[What to do] Collect each of the lines below that contains the word "width", and copy those lines out in full.

[Given information]

⟨

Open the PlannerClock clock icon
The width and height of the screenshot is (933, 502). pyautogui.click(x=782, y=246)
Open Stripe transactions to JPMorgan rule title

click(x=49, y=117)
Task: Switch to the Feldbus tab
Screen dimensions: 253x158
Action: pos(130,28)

⟩
⟨

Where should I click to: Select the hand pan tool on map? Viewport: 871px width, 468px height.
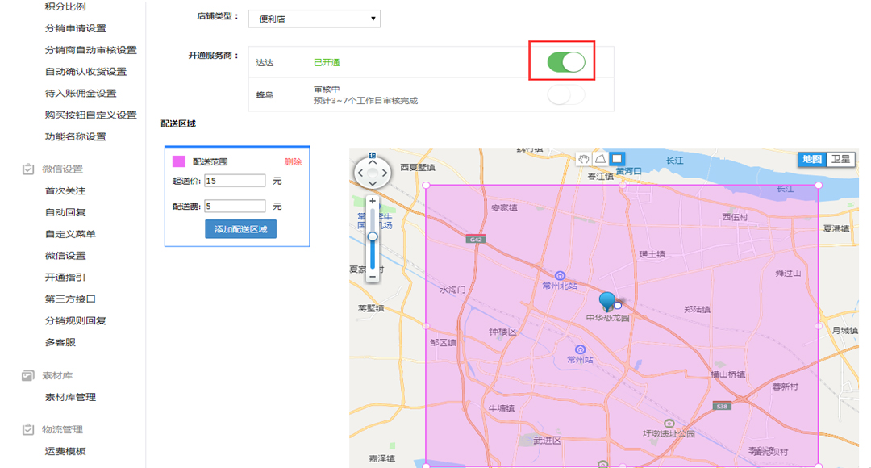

⟩
⟨

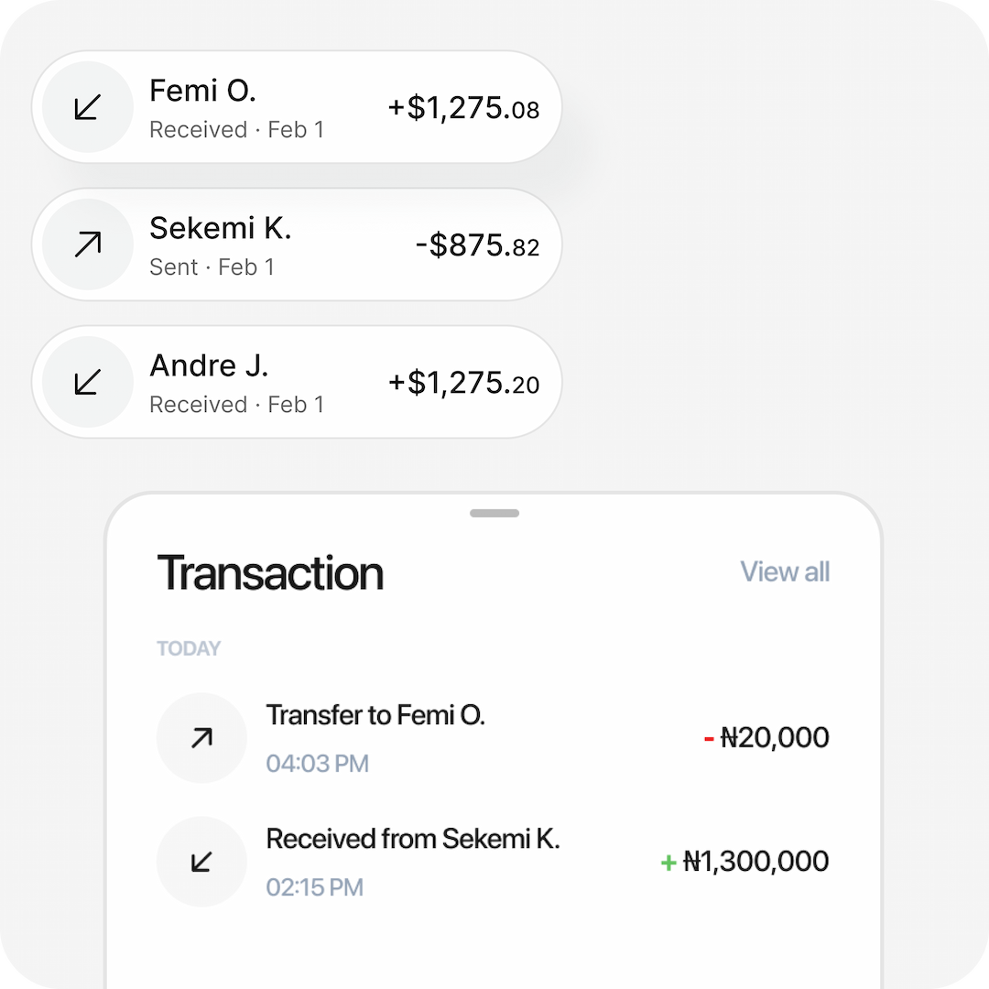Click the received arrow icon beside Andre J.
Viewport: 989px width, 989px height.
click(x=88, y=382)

⟩

[Task output]
The width and height of the screenshot is (933, 502). pyautogui.click(x=782, y=246)
Where should I click to: Select the hand pan tool on map? Viewport: 871px width, 468px height.
Viewport: 989px width, 989px height.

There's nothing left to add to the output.